- Activity
Your copy of the lines below must match them exactly and contain no images.

=== Section Start ===

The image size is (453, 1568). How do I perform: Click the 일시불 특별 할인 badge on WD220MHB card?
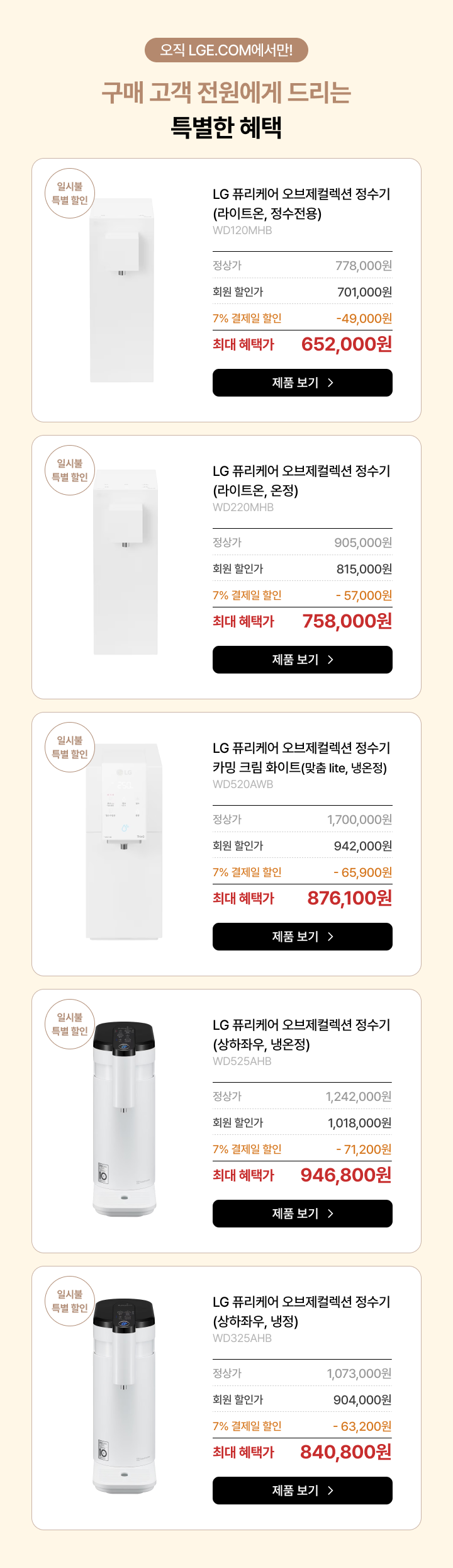point(70,470)
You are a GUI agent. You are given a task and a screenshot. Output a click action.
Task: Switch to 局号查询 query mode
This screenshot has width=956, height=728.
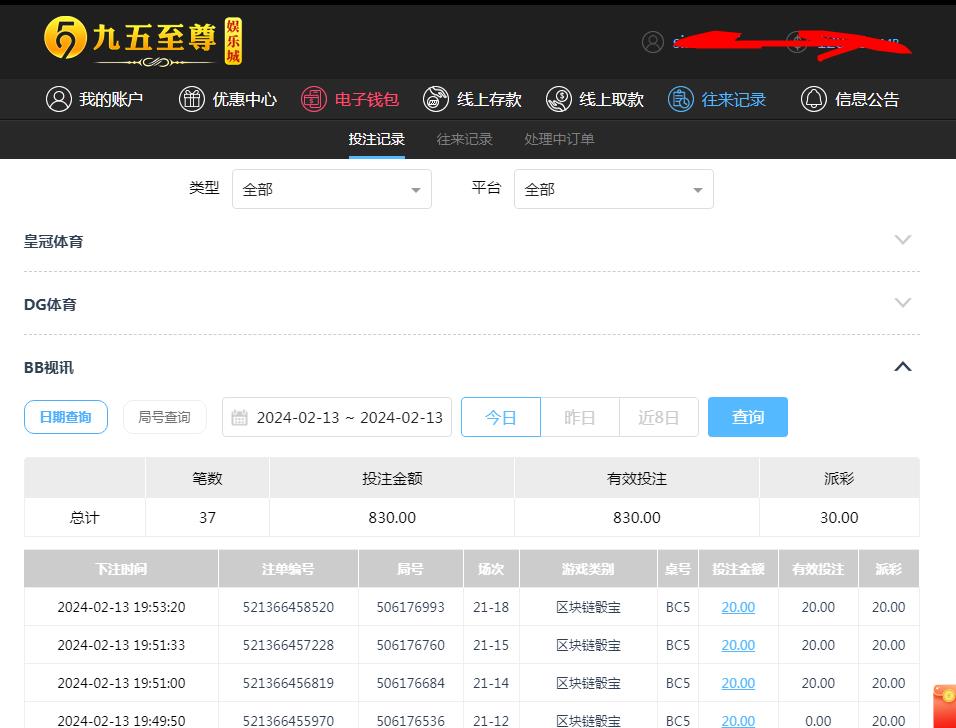pos(164,417)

=== Section End ===

- Response area
The image size is (453, 1568). How do I perform: Click the 일시불 특별 할인 badge on WD220MHB card?
point(70,470)
You are a GUI agent. You are given a task and a screenshot. Output a click action.
Task: Switch to 局号查询 query mode
This screenshot has width=956, height=728.
pos(164,417)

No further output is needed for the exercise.